** To do **
Locate the line that contains "1024x839 pixels.". Retype it and every line after it to the end of the records, exactly, but not the pictures.

(Records provided)

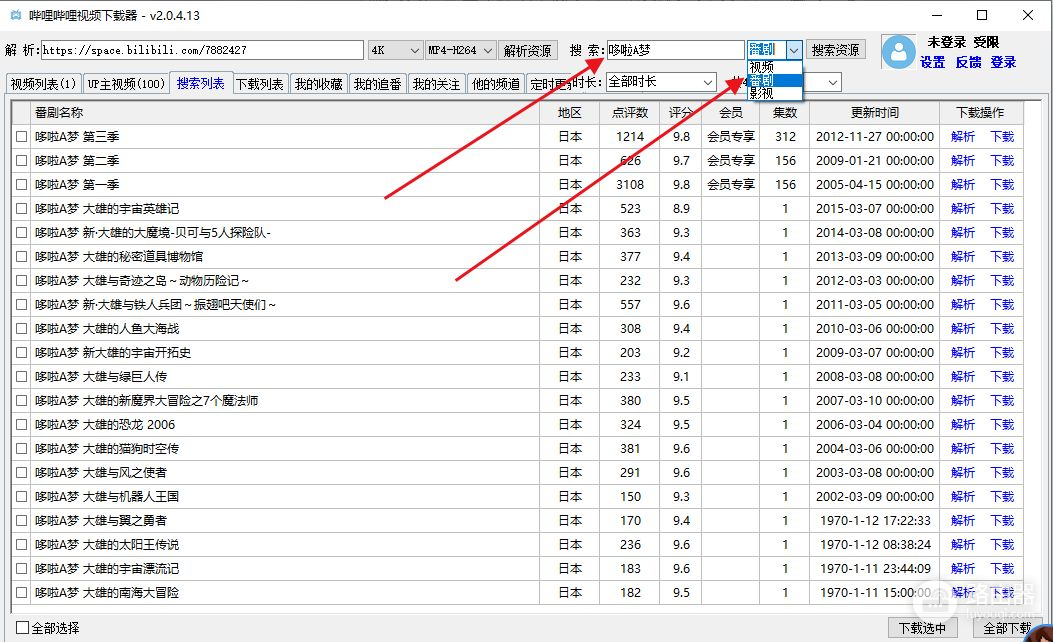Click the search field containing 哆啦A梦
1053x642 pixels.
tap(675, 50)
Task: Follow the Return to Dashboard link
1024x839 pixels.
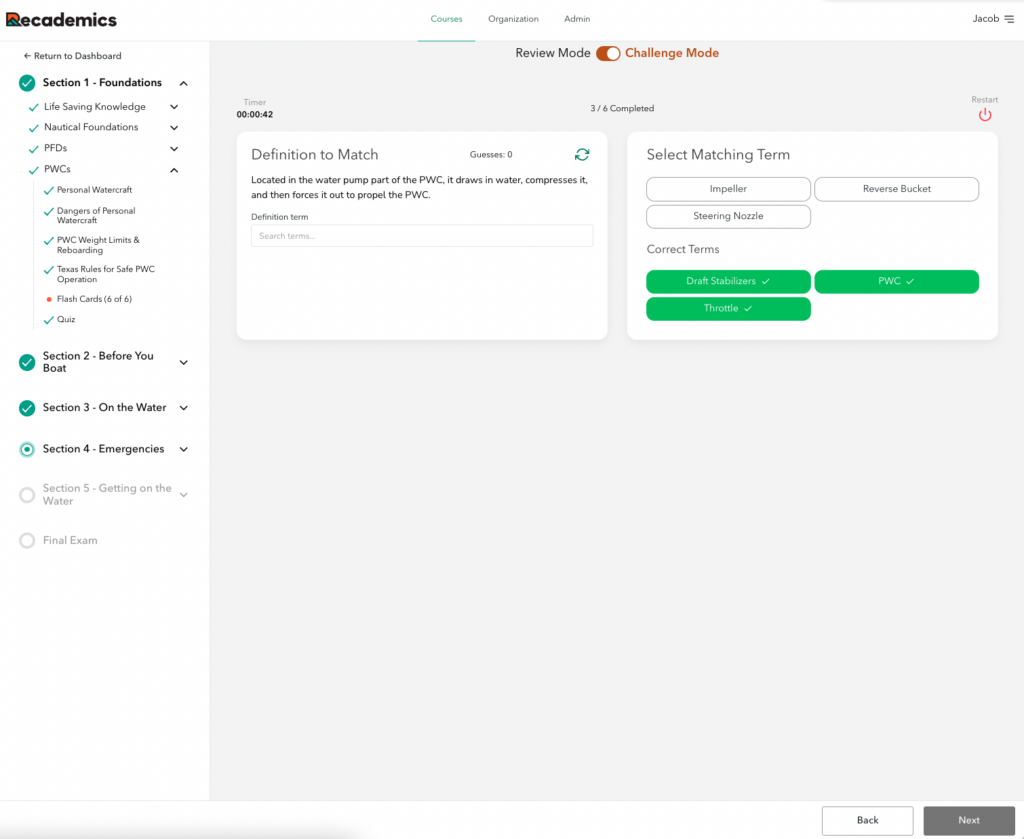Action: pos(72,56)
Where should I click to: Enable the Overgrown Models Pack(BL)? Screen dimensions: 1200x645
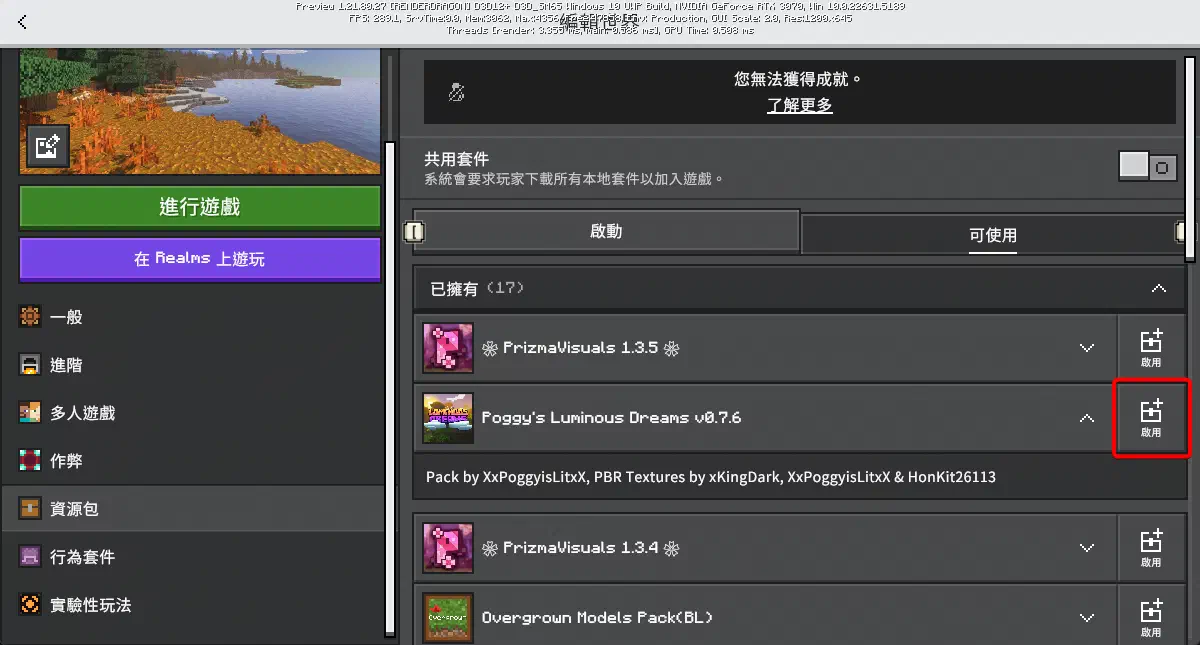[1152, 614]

(End Records provided)

** Solved exercise **
1024x839 pixels.
Action: pos(72,56)
Where should I click to: Enable the Overgrown Models Pack(BL)? Screen dimensions: 1200x645
[1152, 614]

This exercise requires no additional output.